A The results of Western blotting assays showed that in fresh clinical samples, RBM30 protein expression in tumor tissues was significantly increased compared with that in paracancerous tissues (n = 24). B The TCGA database confirms that RBM30 expression is significantly higher in HCC tumor tissue compared to adjacent tissue, and ROC curve indicates that RBM30 may serve as a robust prognostic indicator for HCC (AUC = 0.896). C Correlation analysis between RBM30 expression levels in HCC tissues and clinicopathological parameters. D Immunohistochemical staining assays using tissue microarray (TMA) revealed that the higher the expression of RBM30 in HCC, the worse the prognosis of patients (P = 0.001), 500/100 µm. E Immunohistochemical staining assays using TMA demonstrated a positive correlation between RBM30 content and PD-L1 protein expression in tumor tissues (R = 0.3286, P = 0.0031), 500/100 µm. F Analysis of The Cancer Genome Atlas database showed that the expression of RBM30 in HCC tumor tissues was negatively correlated with the prognosis of patients. Further analysis showed that there was a significant positive correlation between RBM30 content and PD-L1 expression in HCC (R = 0.202, ***P < 0.001). G mRNA-seq and TMT-MS are applied to reveal the underlying mechanisms through which RBM30 operates in depth.
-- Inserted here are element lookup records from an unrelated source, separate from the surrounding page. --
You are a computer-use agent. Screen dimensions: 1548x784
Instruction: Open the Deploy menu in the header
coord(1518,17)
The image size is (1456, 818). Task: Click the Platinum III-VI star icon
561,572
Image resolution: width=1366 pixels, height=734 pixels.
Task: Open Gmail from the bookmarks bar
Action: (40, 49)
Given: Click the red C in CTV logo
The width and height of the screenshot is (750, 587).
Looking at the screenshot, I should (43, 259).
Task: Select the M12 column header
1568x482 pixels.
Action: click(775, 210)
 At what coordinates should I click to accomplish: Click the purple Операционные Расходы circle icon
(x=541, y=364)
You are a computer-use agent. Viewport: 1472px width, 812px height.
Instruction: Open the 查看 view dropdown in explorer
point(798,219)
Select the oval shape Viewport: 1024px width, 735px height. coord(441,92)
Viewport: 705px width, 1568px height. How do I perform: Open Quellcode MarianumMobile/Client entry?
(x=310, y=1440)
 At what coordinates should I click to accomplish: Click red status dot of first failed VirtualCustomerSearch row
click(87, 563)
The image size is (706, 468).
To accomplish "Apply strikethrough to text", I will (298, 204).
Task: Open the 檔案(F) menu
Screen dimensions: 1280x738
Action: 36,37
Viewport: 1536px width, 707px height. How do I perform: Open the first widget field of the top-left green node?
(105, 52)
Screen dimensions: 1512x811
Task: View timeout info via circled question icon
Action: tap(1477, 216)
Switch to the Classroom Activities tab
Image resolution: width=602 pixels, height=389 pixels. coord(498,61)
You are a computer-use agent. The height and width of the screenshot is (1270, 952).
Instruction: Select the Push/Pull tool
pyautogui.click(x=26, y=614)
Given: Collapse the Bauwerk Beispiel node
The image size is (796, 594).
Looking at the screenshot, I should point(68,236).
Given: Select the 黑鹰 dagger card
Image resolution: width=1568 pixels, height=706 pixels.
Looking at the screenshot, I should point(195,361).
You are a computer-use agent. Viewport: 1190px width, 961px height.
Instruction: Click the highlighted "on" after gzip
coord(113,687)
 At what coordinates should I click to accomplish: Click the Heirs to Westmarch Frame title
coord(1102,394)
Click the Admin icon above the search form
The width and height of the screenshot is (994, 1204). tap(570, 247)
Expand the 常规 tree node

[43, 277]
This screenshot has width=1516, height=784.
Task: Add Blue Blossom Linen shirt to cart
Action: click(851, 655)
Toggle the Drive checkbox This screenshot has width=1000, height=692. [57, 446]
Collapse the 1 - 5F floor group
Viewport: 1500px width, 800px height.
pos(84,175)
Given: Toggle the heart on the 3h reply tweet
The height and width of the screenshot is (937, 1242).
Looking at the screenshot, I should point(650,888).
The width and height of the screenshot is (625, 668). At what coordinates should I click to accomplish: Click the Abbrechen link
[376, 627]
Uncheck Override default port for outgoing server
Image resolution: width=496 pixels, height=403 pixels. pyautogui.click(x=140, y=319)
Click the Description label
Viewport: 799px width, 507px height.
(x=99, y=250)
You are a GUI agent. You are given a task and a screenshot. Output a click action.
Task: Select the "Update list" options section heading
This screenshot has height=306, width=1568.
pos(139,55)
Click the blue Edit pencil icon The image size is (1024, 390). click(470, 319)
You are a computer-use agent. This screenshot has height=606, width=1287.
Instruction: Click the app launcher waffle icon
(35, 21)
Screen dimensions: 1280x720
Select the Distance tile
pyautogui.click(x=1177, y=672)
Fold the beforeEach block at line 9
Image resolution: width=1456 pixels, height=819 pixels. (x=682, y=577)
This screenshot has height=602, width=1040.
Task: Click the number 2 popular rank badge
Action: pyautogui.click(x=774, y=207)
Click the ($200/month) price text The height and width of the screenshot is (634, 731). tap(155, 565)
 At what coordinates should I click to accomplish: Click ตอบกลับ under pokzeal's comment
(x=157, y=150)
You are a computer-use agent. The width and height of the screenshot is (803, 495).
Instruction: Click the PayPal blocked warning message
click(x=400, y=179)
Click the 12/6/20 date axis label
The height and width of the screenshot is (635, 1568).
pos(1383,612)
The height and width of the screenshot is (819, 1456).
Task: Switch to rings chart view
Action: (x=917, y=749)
H The conjoint analysis results of mRNA-seq and TMT-MS revealed that RBM30 facilitates HCC immune evasion by augmenting intracellular STAT1 levels, thereby promoting the expression of PD-L1. I The RNA immunoprecipitation sequencing (RIP-seq) assays (anti-RBM30-Flag) revealed a widespread distribution of RBM30 across diverse RNA types. J The results from GO and KEGG analyses of RIP-seq indicated that RBM30 plays an extensive role in various biological processes within HCC through multiple signaling pathways. K The results of the integrated analysis of RIP-seq, mRNA-seq, and TMT-MS revealed a significant overlap between the binding targets and differentially expressed genes among these three datasets. However, no discernible association was observed between RBM30 and STA1 mRNA as well as PD-L1 mRNA.